(Study questions)
A: Quote the forum post on CDMA patents word for word, covering the stretch from "With respect to your comment" through "I wasn't clear.".
B: Using the forum post on CDMA patents, answer these questions:
(i) Which specific flavour of CDMA does the post say the Q has patented?
(ii) Since when has Spread Spectrum been known about, according to the post?
(iii) How many patents does the post say the Q has?
C: Carry on the forum post on CDMA patents from where it stops.

(Text under study)
•••••

Well, thank you for the compliment. In Patent Law, you need to take advantage of the other person's typos. Furthermore, take advantage of all admissions.

I appreciate you qualifying the statement by saying that "[you] believe independently that [the q] do indeed have blocking patents"

With respect to your comment about my statement: Your source is the Q. I would recall that as a biased source. I think that was supposed to be taken with the study on Micro/Macro cells and maintence, etc. My apologies if I wasn't clear.

With respect to your questions of power control and softhandoff, I have posted the results of soft handoff earlier. I haven't done Power Control in a CDMA system. But, since you have requested it, I will do it.

Michael, I think we have a disagreement on the CDMA thing. See, the Q has patented a specific flavour of CDMA, IS-95. If they tried to patent CDMA itself, it wouldn't fly since CDMA is a subset within Spread Spectrum. Spread Spectrum has been known about since the 1940's, it was patented actually.

Unless you have some technical knowledge how can you evaluate the importance of specific patents?

I have asked the thread to post a specific US Patent Number. As I said before, please do not go to patents.ibm.com and pull up a Q patent. Let's face it, the Q has over 300 patents. As I said earlier, there may be doubts as to whether the Q's earlier patents are enabling for wideband CDMA.

•••••

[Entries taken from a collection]
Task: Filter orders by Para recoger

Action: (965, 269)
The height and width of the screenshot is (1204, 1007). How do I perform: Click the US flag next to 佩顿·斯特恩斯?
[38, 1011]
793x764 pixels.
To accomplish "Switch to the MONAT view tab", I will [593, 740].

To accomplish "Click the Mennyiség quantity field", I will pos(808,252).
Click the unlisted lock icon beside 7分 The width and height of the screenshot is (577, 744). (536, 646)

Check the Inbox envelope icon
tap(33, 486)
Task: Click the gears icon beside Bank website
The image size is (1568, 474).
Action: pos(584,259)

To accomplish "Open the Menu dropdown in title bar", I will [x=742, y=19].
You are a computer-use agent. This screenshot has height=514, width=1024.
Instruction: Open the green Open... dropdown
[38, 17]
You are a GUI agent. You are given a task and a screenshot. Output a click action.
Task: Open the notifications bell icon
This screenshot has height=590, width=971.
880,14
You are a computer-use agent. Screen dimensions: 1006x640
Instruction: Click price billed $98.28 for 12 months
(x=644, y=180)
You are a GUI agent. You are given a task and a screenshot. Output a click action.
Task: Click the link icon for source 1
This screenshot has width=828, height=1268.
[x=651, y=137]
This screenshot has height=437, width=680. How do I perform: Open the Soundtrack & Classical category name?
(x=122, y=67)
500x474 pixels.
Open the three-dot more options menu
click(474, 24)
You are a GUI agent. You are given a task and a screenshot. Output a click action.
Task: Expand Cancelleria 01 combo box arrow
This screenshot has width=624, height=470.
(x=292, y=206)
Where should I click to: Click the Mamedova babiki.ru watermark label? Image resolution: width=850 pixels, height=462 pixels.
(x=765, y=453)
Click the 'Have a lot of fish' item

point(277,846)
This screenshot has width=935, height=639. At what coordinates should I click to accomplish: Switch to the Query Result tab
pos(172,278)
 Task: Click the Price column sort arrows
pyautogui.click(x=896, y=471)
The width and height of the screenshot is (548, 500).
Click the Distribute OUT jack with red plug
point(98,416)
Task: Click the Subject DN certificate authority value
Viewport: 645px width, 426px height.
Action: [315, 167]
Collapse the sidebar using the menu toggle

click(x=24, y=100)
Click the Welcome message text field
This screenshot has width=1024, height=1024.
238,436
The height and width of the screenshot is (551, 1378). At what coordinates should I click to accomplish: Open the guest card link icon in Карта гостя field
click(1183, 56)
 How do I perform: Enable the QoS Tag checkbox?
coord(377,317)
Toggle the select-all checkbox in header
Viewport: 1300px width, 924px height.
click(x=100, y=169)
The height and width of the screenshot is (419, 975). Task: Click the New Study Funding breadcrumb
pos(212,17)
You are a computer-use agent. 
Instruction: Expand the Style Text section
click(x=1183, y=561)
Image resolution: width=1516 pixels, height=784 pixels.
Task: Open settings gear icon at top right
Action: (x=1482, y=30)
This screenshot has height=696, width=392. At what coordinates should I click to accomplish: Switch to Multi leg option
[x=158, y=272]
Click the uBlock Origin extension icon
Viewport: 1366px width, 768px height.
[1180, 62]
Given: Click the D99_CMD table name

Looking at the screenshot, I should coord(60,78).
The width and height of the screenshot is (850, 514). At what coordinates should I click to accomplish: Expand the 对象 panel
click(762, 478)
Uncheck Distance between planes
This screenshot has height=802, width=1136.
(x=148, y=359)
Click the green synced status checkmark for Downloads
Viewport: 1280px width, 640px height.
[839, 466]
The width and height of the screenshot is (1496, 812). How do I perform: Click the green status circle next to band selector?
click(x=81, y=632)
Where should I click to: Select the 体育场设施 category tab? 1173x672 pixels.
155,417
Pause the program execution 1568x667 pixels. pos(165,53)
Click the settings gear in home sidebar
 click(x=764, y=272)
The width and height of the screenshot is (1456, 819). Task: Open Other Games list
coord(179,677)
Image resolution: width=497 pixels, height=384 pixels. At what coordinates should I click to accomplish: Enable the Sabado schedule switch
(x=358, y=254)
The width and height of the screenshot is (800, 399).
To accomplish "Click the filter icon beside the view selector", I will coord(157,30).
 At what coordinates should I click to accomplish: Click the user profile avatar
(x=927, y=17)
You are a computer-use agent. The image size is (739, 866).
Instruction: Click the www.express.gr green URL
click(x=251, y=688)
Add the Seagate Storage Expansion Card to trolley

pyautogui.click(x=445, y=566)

•••••

(Answers for the tasks)
A:
With respect to your comment about my statement: Your source is the Q. I would recall that as a biased source. I think that was supposed to be taken with the study on Micro/Macro cells and maintence, etc. My apologies if I wasn't clear.

B:
(i) IS-95
(ii) Since the 1940's
(iii) Over 300

C:
With respect to your example and court case (BTW do you know the court case, or could give me the URL?), we all know that MOT has a patent on some vibrating technology. (That, for a fact, is what I know). Let's assume that they disclose it within a pager. This patent (most likely) was granted in the early 80's. Anyways, currently, it is wel l known within the art to combine cellular phones and pagers (For evidence, I have an Ericsson phone with pager, purchased Feb 1998). Now, MOT tried to get coverage on a vibrating phone. They didn't b/c (most likely) it was determined that their teaching was not enabling for a phone. Remember, the MOT patent probably didn't mention a phone, therefore it was phone indepedent. (Do you know what Patent No this MOT pager reference was? Anything would be helpfull, even a URL)

Make sense? Now, think about the Q.

I hope we can talk about this more when I am in better shape.

take care and you made some pretty good arguments.